You can see the major trend break resulted in a large downswing.
4. Moving Average Crossovers Strategy
This swing trading strategy forms a sellsignal when the fast moving average crosses below the slow moving average. And a buy signal when the fast moving average crosses above the slower moving average.
Your entry should be when the MA lines cross, and your exit should be when they cross back.
The 10- and 20-day simple moving average (SMA) is commonly used for swing trading, although other timeframes can be used.
Shorter time periods can create more false signals than longer time periods.
The chart below uses a 4-hour time frame along with a 10- and 20-day simple moving average.
You can see the buy signal is created from the 10-day MA moving above the 20-day MA.

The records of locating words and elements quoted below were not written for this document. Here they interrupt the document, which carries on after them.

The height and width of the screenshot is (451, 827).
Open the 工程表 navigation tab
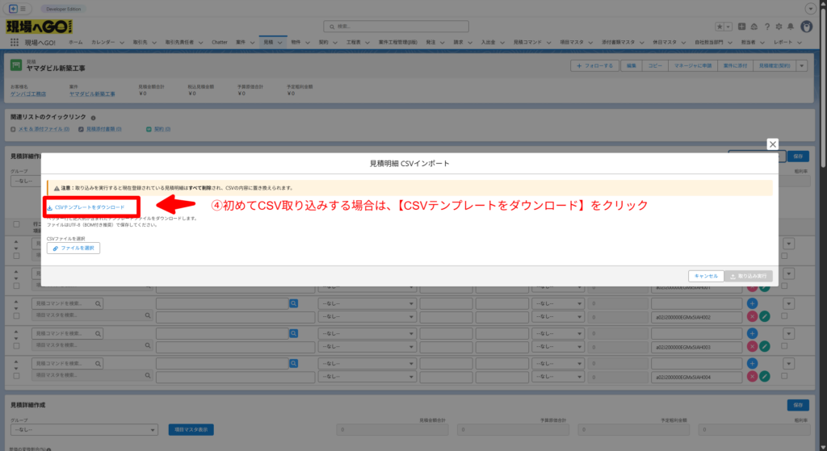[x=352, y=41]
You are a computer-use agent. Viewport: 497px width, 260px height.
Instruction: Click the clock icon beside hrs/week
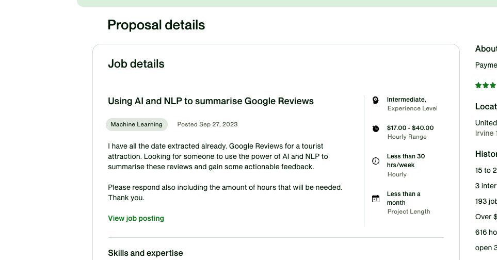click(376, 161)
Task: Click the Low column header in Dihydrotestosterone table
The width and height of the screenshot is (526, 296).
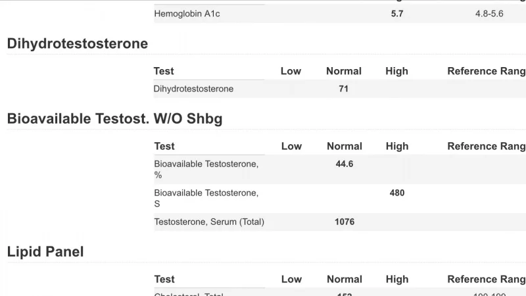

There is also an example of a somewhat false signal, the 10-day drops below and the quickly goes back above. This is where using additional indicators like trend lines can come into play and help you choose a proper exit.
Soon after the 10-day crosses down again, it confirms the start of a downtrend and generates a sell signal.
4 Swing Trading Strategies
- Bollinger Bands – Buying lower band bounces and selling upper band pullbacks.
- Relative Strength Index (RSI) – Buying oversold prices under 30 RSI and selling overbought prices over 70 RSI.
- Trend Lines – Buying trend line breakouts and selling trend line breakdowns.
- Moving Average Crossovers – Buying when the faster MA crosses above the slower MA and selling when the faster MA crosses below the slower MA.
These 4 swing trading strategies use basic technical indicators to generate buy and sell signals. They can be used in conjunction with other strategies and technical analysis.
All of the charts used in the article were created using TradingView.
Remember that no strategy is perfect and there is no guarantee these signals will work every time.
It’s important for swing traders to keep their losses small and let their winners run.